ODID’s Dr Cathryn Costello has been awarded a European Research Council (ERC) Starting Grant of just under 1.5 million euros for a project titled Refugees are Migrants: Refugee Mobility, Recognition and Rights (REF-MIG). The project will start in March 2017.

ERC Starting Grants are awarded to early career researchers with a track record that shows great promise. A total of 2,935 proposals were submitted in the 2016 call, of which 325 were funded.

Dr Costello’s project has two principal aims: firstly, to re-examine refugee protection through a lens of mobility and migration, and secondly, to bring scholarship on refugee law into conversation with the practices of the refugee regime, in particular to subject the latter to legal scrutiny.

It will re-examine three key aspects of refugee law – access to protection, refugee status determination (RSD), and refugee rights – and bring them into conversation with the refugee regime’s norms and practices on responsibility-sharing and solutions.

Crucially, the project takes a long and broad view of the refugee regime, in order to open up new possibilities and trajectories. It also brings critical new insights into the regime, by undertaking a legal assessment of the role of non-state actors. In particular, it will provide an important and timely legal assessment of the role of the International Organization for Migration (IOM). It examines EU law and practice, as an actor in the global refugee regime, engaging not only with asylum-seekers and refugees on its territory, but via cooperation with transit and host states. It will examine law and practice in the EU, and in Turkey, Lebanon, Kenya and South Africa.
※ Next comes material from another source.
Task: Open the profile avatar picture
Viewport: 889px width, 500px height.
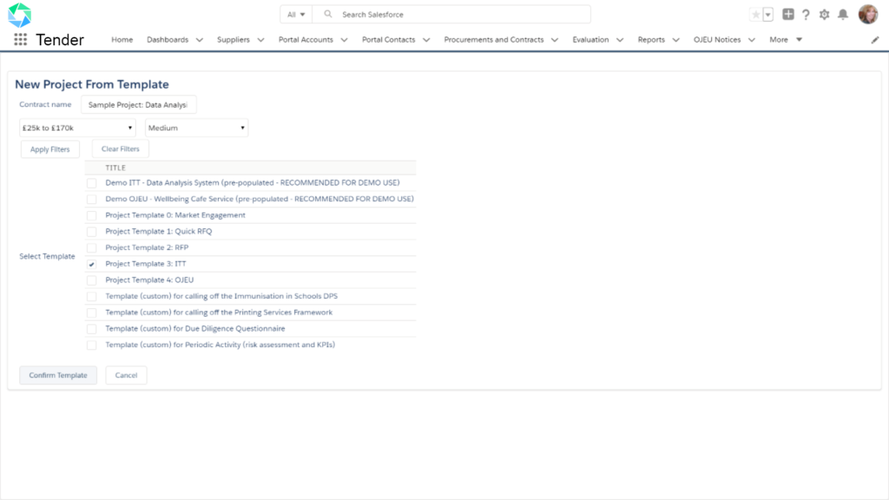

Dr Costello is the Andrew W Mellon Associate Professor of International Human Rights and Refugee Law at the Refugee Studies Centre (RSC) at ODID.

ERC Starting Grants are awarded to researchers of any nationality with 2 to 7 years of experience since completion of their PhD (or equivalent degree). The research must be conducted in a public or private research organisation located in one of the EU Member States or Associated Countries. Funding (up to €1.5 million per grant) is provided over a maximum of 5 years.